Ghana is one of the most visited countries in West Africa. It is ideal for introducing the West African way of life. Unlike some other countries in the region, Ghana is fairly rich, with a booming tourist sector and many Westerners who arrive to Accra’s airport every day. When I first arrived to busy Accra I thought I came only for a short stay. But my visit quickly turned into a five-month journey. I visited both urban and rural sites of this beautiful country and met many friendly Ghanaians during my stay. Although most traveling websites warn tourists to be careful when traveling to this part of the world, in my opinion the only real danger in Ghana is that you might fall in love with both the land and people, which will make your stay much, much longer than you planed.
Ghana has four different regions which all come with their own geographic, ethnic and climate differences. From ocean winds that blow through Southern coastal metropolis, through rain forests around the great Lake Volta, to northern savannahs, the home of various uniquely African animal species.
This is the site of the ancient Ashanti kingdom, the cultural capital of the country that still hosts the royal family home. Currently Ashanti kingdom is being ruled by Otumfuo Osei Tutu the Second and Ashanti from all regions of Ghana come to his city, Kumasi, to pay their respects. In this city tourists can also see the King’s palace and the Museum that feature artifacts and personal belongings of previous Ashanti kings. Since Ashanti-Kwahu is one of the greenest regions of Ghana it’s a place where lots of tourists go for trekking in the mountain terrain, with pristine forests and clear rivers.

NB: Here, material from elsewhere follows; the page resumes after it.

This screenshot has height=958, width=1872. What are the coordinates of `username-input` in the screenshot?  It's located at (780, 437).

Volta basin is another area famous for eco-tourism, with lots of forest and the biggest man-made lake in the whole of Africa. When I was there I visited several, eco-resorts, as well as a monkey retreat where I mingled with more than 300 monkeys who live there and fed them bananas. Lake Volta is a number one tourist site in the region. The feeling when you are sitting next to this huge mass of water, looking at the powerful Akosombo Dam that makes electric power for several West African countries is unforgettable. Don’t leave this area without trying bisap, a treat made out of hissap flower.
Ghana’s Wild North
Most of the traditional trade routes to Burkina Faso go through the northern part of the country and it is a land of stunning beauty, with savannah plains, bushes and plenty of different animal species. The town Bolgatanga, is the capital of North-East Ghana, where tourists head to see sacred crocodile ponds and beautifully painted mud houses in surrounding villages, especially in the one called Sumbrungu. Foreigners should expect a warm welcome by village residents, and people will invite them to their houses to share a meal and tell them some interesting details about the countries they come from.

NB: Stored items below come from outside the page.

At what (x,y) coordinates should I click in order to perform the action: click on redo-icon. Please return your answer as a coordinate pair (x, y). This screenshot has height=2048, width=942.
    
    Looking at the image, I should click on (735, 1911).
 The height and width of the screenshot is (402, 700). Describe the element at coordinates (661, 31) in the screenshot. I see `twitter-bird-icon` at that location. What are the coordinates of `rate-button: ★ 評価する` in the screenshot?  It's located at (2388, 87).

One of the most visited parts of Northern Ghana is the Mole National Park, which is one of the most famous Safari parks in West Africa that closely resembles the ones on the East of the continent. Here you can spot: elephants, hyenas, antelopes and many other interesting animal species.

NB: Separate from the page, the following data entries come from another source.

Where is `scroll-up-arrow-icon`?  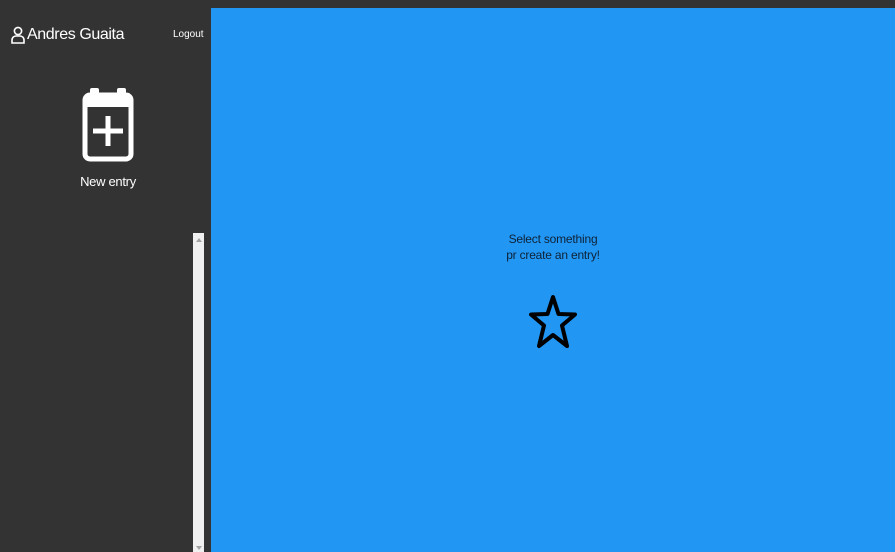
scroll-up-arrow-icon is located at coordinates (199, 240).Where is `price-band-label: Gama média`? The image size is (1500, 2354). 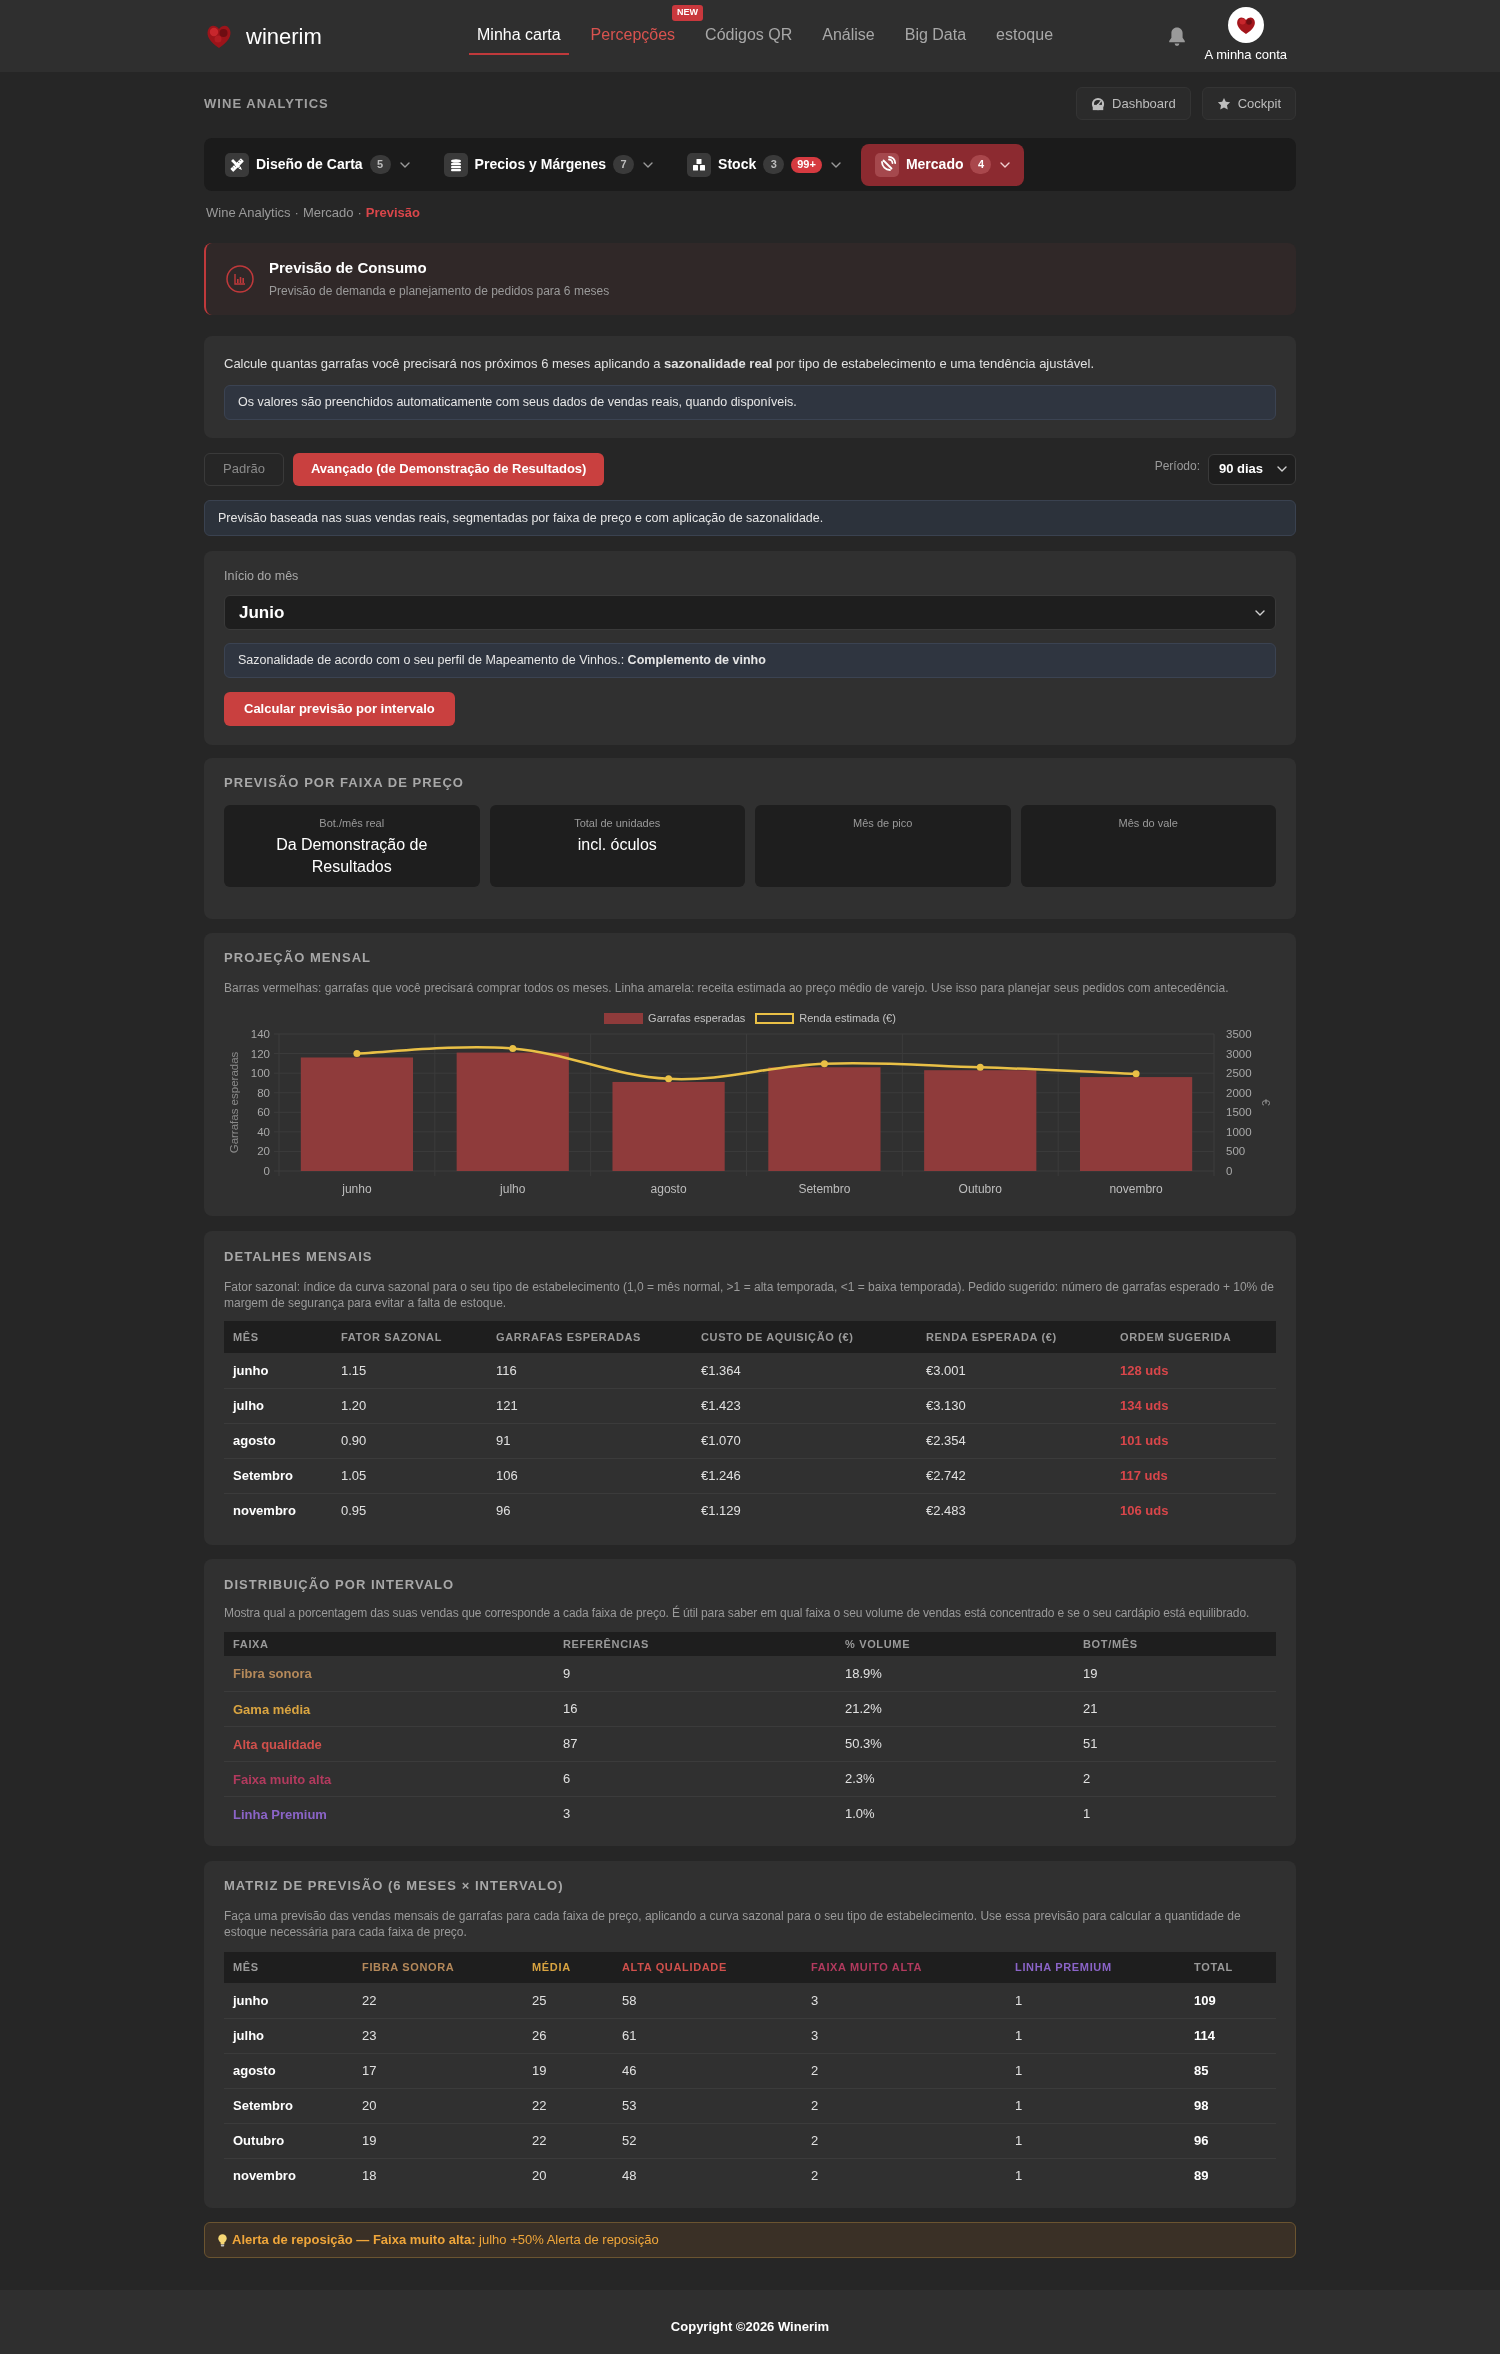 price-band-label: Gama média is located at coordinates (272, 1709). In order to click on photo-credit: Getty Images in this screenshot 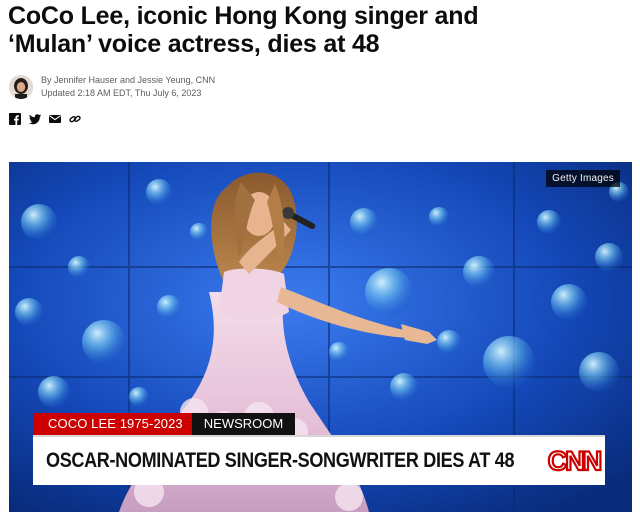, I will do `click(583, 178)`.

Coastal plain is the most metropolitan place in Ghana with several large cities following a long costal road that goes from Newtown in Cote d’Ivoire to Lome in Togo. One of those cities is Accra, the capital of Ghana and one of the most pleasant destinations in whole West Africa. For many Western tourists this is the entrance point to the African continent, with great opportunities to meet local customs, traditions and way of life. It was the same for me and I’m really grateful to this city and its residents for all the great moments I had here. My first encounter with real Ghana happened in a trotro, mini-bus-looking vehicle that is used as public transportation in this huge metropolis. Trotro “mate” yells the names of destinations, while hanging from the door; passengers are quickly hopping the vehicle, where they instantly start talking, mingling and sharing life stories with people they see for the first and the last time in their life. Finding a good place to stay in Accra can be quite a drag, which is why tourists are advised to arrange their stay online, through websites like MeQasa.
Elmina is another coastal city, with a huge fortress that witnessed the harsh and sad history of this part of the world. From this point, thousands of people were forcibly captured inside the fortress, in worst conditions known to mankind, waiting for their final drive to the unknown. Other than these sad monuments of Ghana’s history, cities like Cape Coast, Elmina and Apam also have lots of places that will make you smile, sing and jump in the rhythm of West African Gospel. There are plenty of churches with amazing gospel choirs. In Cape Coast tourists like to visit the matches of the local football team which are followed by festive atmosphere, delicious snacks and singing crowds.